On 03/21/2013 12:09 PM, Alan Ott wrote:
> On 09/09/2012 08:43 PM, Alan Ott wrote:
>> Tony and I were recently talking about packet queueing on 802.15.4. What
>> currently happens (in net/mac802154/tx.c) is that each tx packet (skb)
>> is stuck on a work queue, and the worker function then sends each packet
>> to the hardware driver in order.
>>
>> The problem with this is that it defeats the netif flow control. The
>> networking layer thinks the packet is sent as soon as it's put on the
>> workqueue (because the function that queues it returns NETDEV_TX_OK to
>> the networking layer), and the workqueue can then get arbitrarily large
>> if an application tries to send a lot of data. (Tony has shown this with
>> iperf)
>>
> So I tried fixing this using netif_stop_queue() and netif_wake_queue(),
> the standard way. The flow control works, but I'm now losing packets.
>
> It happens like this:
>
> ipv6           -> 6lowpan   -> net core -> mac802154         -> hardware
>  single packet     fragment                 netif_stop_queue()

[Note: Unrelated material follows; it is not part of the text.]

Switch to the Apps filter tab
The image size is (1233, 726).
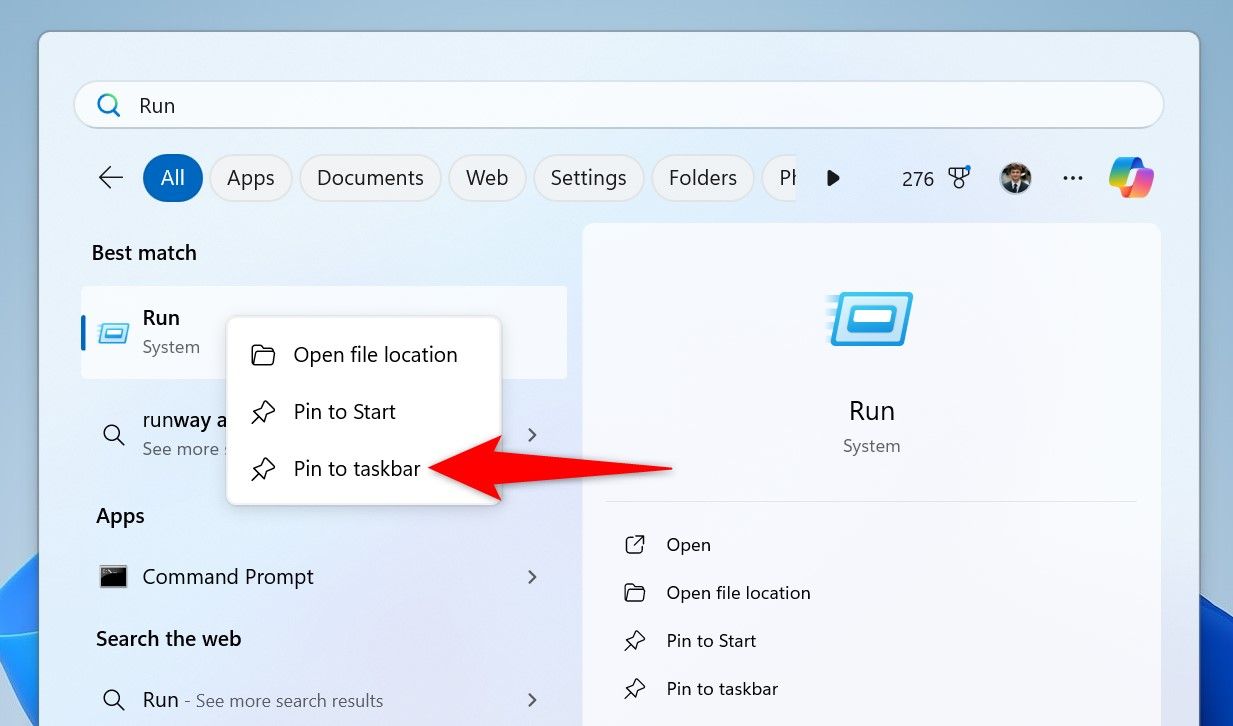[250, 178]
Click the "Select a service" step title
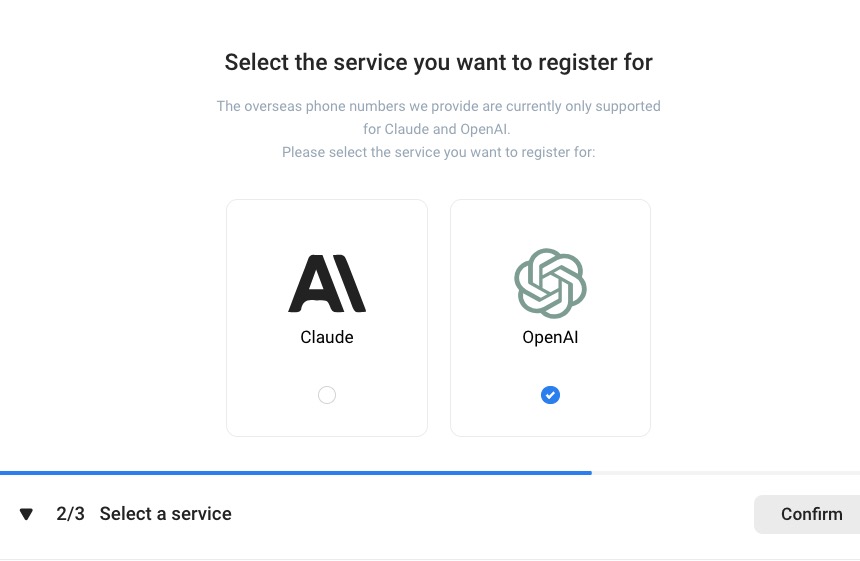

>                    fragment
>                    fragment
>                    fragment
>
>   Above: a single ipv6 packet is split into fragments by 6lowpan. Each
>   fragment is sent through the networking core where it ends up in
>   mac802154, which will call netif_stop_queue() and netif_wake_queue()

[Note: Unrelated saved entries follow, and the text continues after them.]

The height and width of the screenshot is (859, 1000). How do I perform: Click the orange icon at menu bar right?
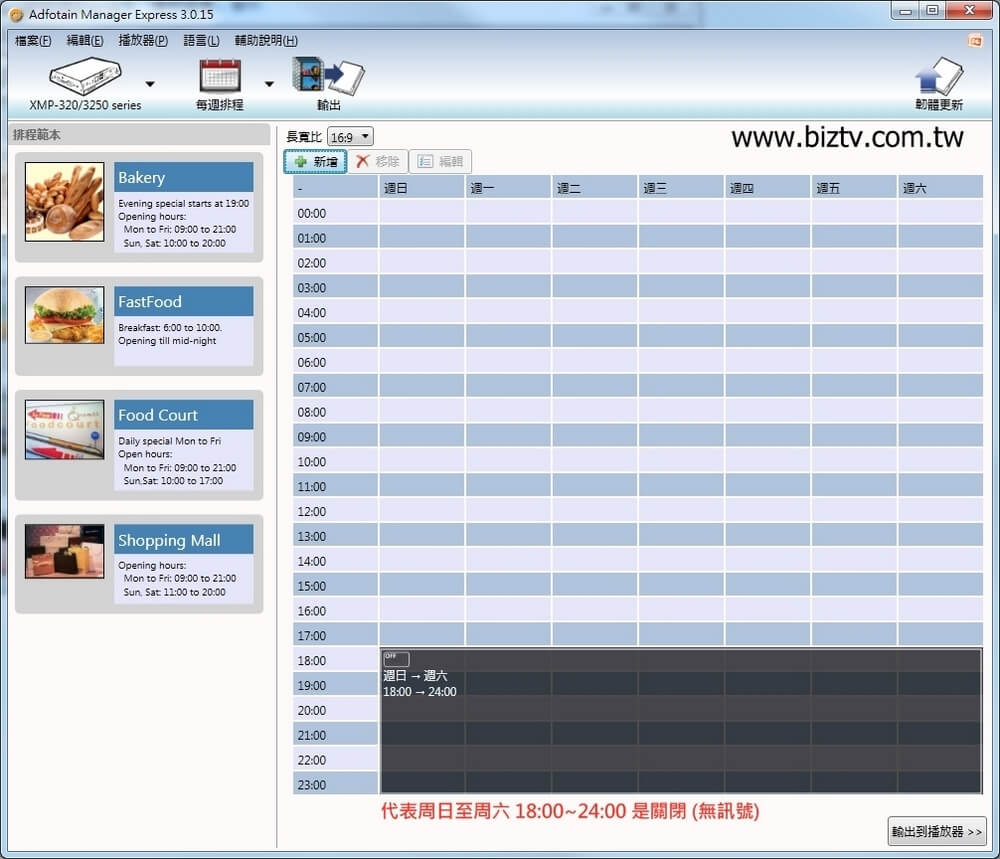pyautogui.click(x=975, y=41)
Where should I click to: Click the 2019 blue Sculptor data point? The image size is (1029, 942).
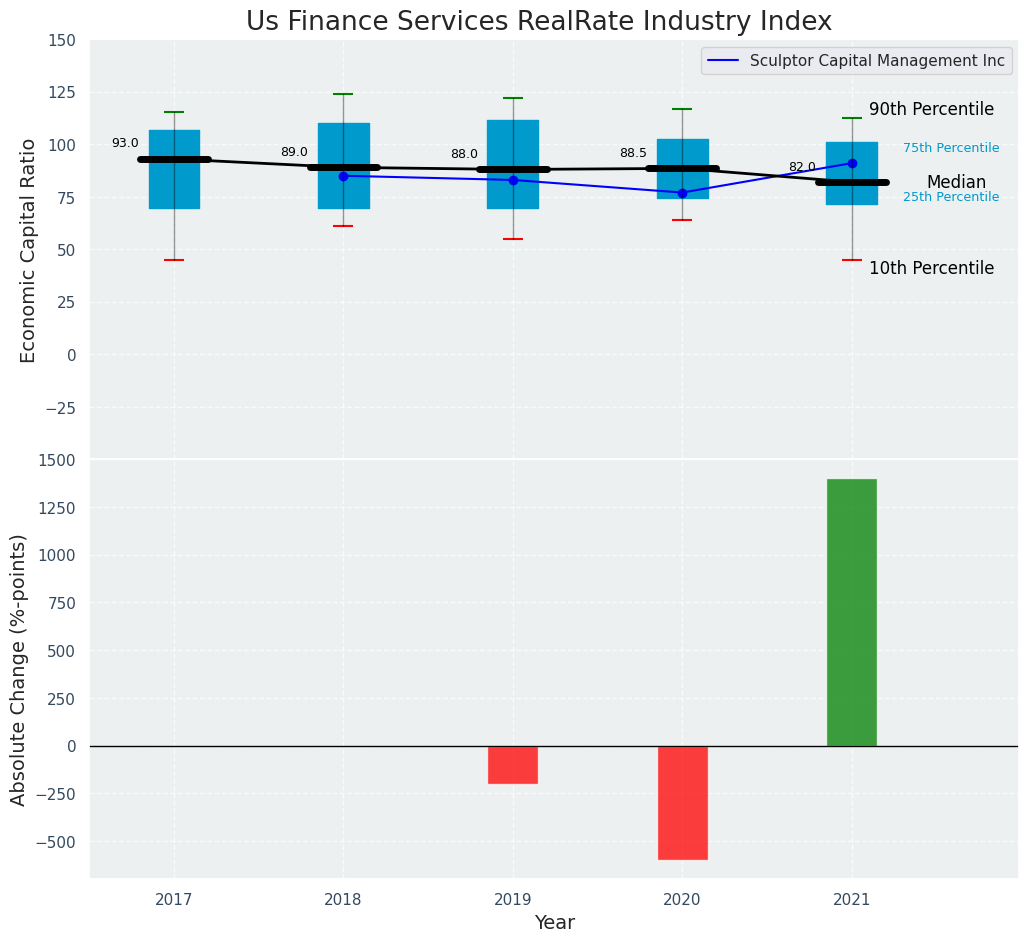(513, 180)
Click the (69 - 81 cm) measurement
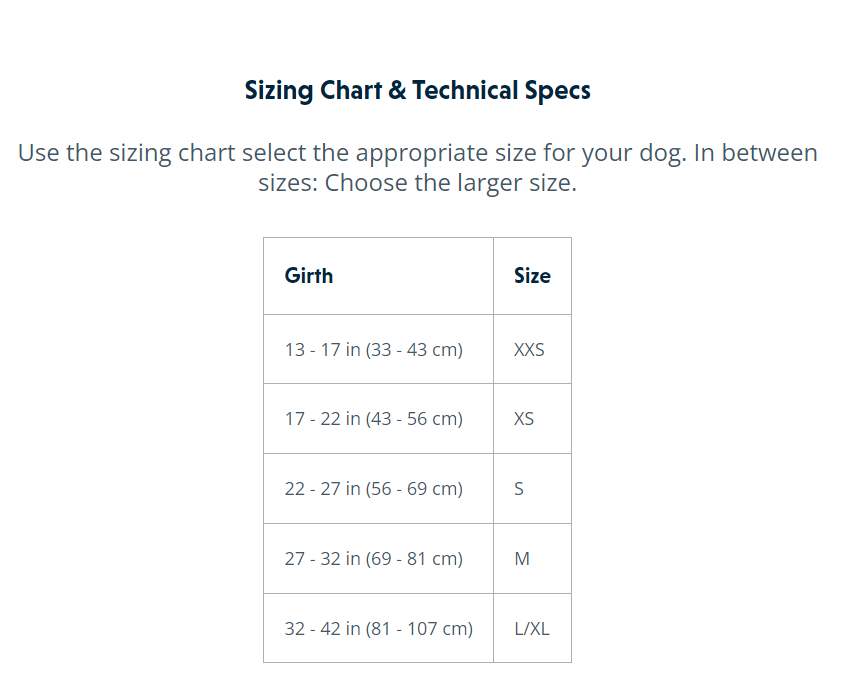847x689 pixels. (x=414, y=559)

>   for flow control as packets are sent.
>
>
> The problem is that since many ieee802154 hardware devices can only hold
> one packet at a time in their tx buffer, netif_stop_queue() gets called
> after the first fragment. Since the 6lowpan code is trying to, in the
> above case, send 4 packets, the remaining 3 will get dropped when
> they're handed to the networking core (dev_queue_xmit()) when the queue
> is stopped.
>
> So as a solution, one could envision 6lowpan putting the fragments into
> a queue, and submitting one at a time, as the queue gets woken. The
> problem with this is that there's no way to get notification for when a
> queue is woken. I checked both ppp and ax25 (which would seem to have
> this same issue), and they both have a fragment queue, but they rely on
> external events (mostly unrelated to the queue being woken) to trigger
> sending packets from the queue (see calls to ax25_kick()). That seems
> hacky at best.
>
> A thread from pppoe[1] talks about what's a similar issue. The patch
> from that email was never merged. Even so, their solution seems a bit
> hacky too (because it would basically cause a kick to (in this case)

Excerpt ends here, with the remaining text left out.